[EXERCISE MATERIAL Boundary: Start]
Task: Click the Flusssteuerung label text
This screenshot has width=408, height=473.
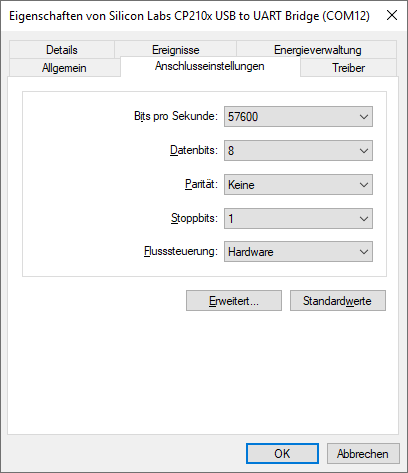Action: click(x=181, y=251)
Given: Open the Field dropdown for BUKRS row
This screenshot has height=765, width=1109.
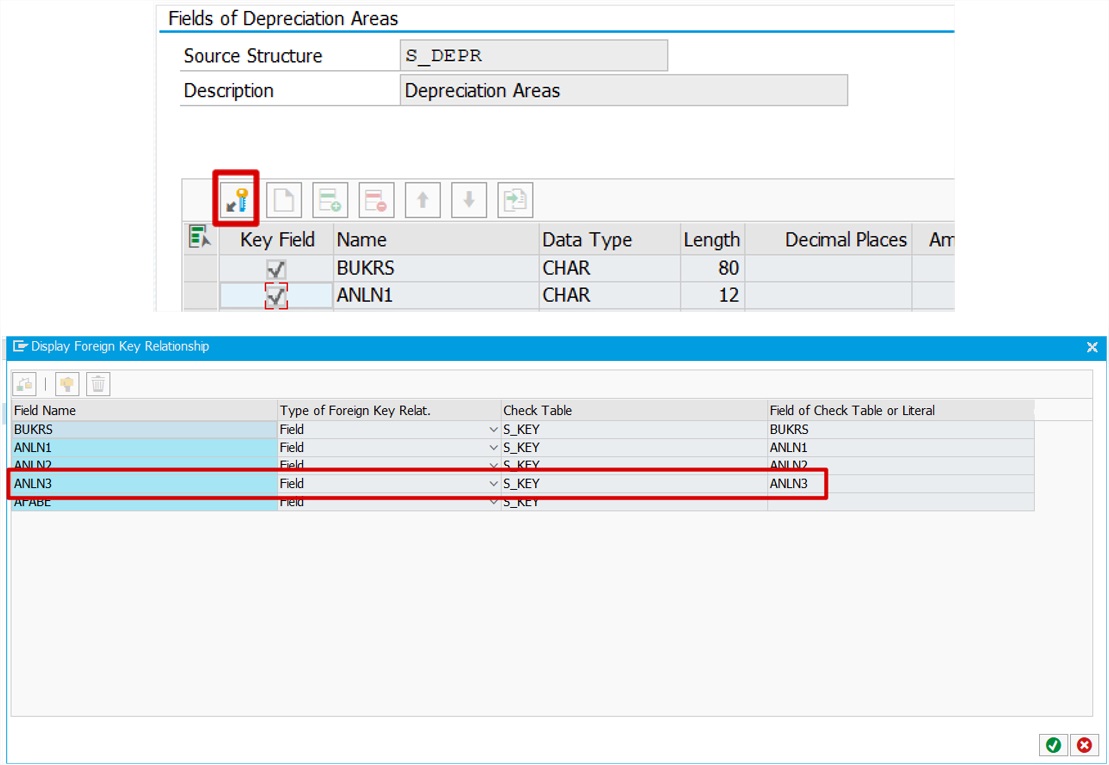Looking at the screenshot, I should point(493,429).
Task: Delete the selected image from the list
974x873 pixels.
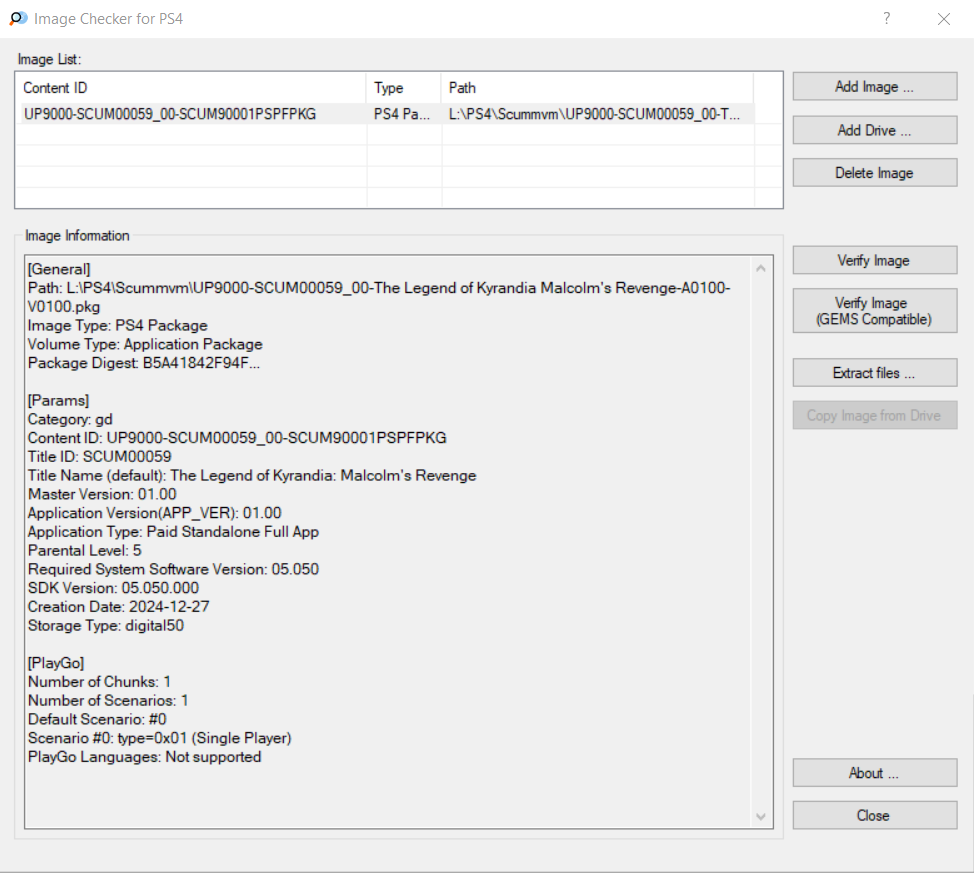Action: [x=875, y=173]
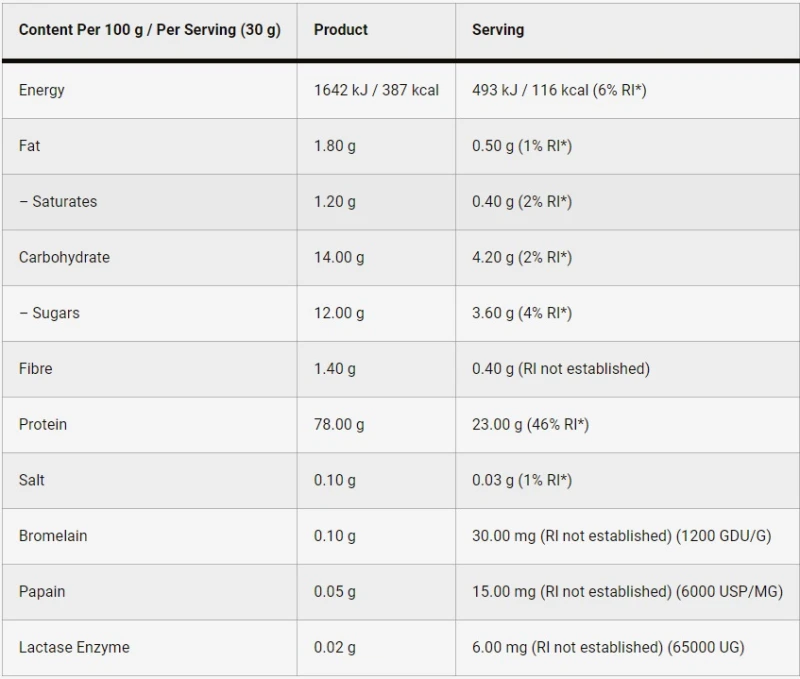Click the 'Papain' row label
Screen dimensions: 800x679
[x=42, y=591]
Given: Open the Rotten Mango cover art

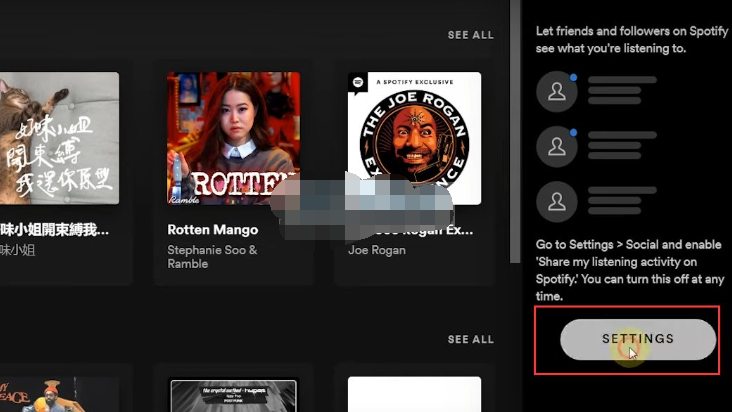Looking at the screenshot, I should click(233, 138).
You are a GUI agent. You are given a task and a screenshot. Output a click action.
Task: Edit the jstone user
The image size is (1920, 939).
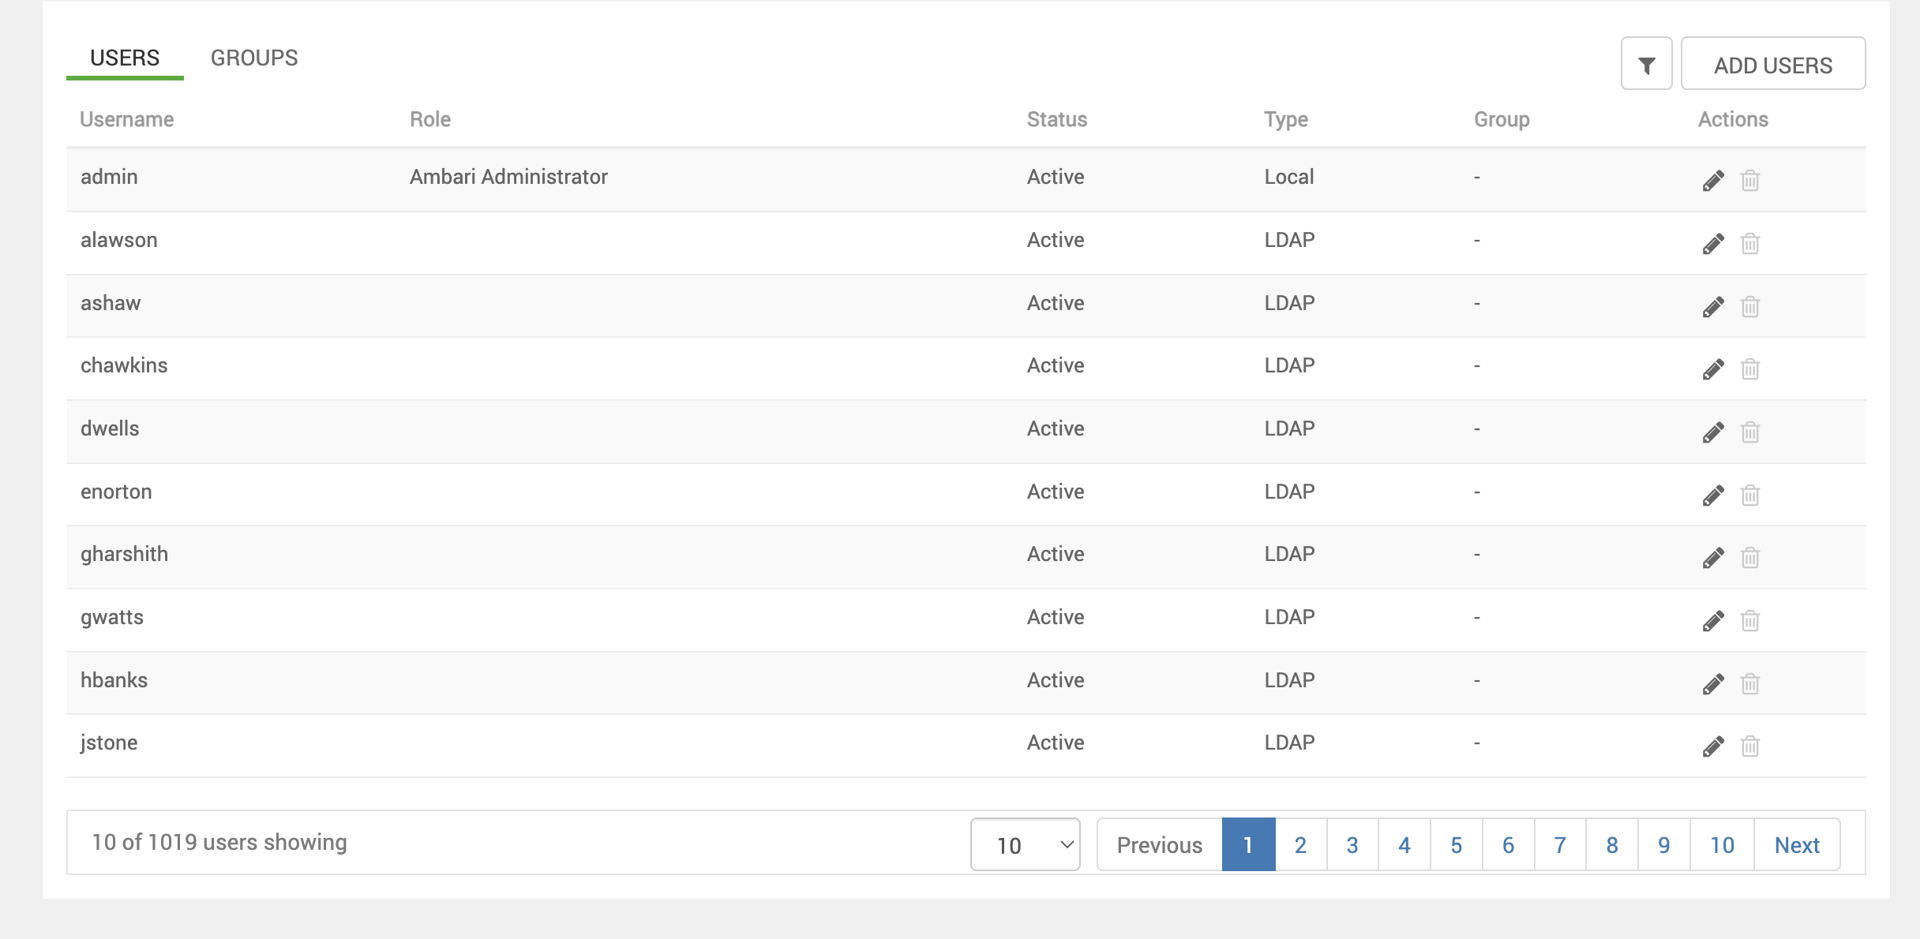(x=1713, y=746)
[EXERCISE MATERIAL Boundary: End]
YOUR INSTRUCTIONS -
The lines to retype run from the one containing "Task: Delete the selected image from the list" through the last line of the records above; write them exactly and skip the pictures.

ANSWER BELOW -
Task: Delete the selected image from the list
974x873 pixels.
Action: [x=875, y=173]
Click the 'Papain' row label
Screen dimensions: 800x679
[x=42, y=591]
Given: Open the Rotten Mango cover art

Looking at the screenshot, I should click(233, 138).
You are a GUI agent. You are given a task and a screenshot. Output a click action.
Task: Edit the jstone user
The image size is (1920, 939).
(x=1713, y=746)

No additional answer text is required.